## Instructions to follow
Count how many lines of the records below contain the string "size", and reply with only that number.

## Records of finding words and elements
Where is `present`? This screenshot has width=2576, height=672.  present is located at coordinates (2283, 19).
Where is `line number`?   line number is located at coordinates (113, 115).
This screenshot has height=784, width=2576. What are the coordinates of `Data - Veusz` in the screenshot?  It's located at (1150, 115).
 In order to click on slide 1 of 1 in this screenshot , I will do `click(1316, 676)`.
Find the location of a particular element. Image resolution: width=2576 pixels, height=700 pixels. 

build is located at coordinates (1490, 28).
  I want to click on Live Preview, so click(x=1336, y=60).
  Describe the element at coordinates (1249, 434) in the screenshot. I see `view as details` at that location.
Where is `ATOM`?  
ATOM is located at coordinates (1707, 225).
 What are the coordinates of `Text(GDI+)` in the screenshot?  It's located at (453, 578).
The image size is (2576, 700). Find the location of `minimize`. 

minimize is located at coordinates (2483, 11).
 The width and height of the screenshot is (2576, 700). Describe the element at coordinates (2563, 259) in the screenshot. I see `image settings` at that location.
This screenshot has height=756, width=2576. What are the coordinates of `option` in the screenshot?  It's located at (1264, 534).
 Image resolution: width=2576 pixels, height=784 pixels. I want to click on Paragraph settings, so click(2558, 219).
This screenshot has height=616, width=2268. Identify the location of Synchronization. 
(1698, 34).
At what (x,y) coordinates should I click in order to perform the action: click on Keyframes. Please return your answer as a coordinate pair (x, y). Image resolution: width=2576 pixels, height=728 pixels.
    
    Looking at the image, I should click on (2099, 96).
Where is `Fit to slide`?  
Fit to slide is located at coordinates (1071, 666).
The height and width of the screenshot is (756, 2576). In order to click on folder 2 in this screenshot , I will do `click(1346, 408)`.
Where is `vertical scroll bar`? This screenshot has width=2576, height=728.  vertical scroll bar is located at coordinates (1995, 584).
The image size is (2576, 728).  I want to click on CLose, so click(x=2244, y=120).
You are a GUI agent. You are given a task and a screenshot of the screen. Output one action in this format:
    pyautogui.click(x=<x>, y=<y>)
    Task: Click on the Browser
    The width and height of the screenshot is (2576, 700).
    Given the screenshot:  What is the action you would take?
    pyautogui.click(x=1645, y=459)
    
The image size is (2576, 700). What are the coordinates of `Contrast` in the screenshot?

## Finished task
3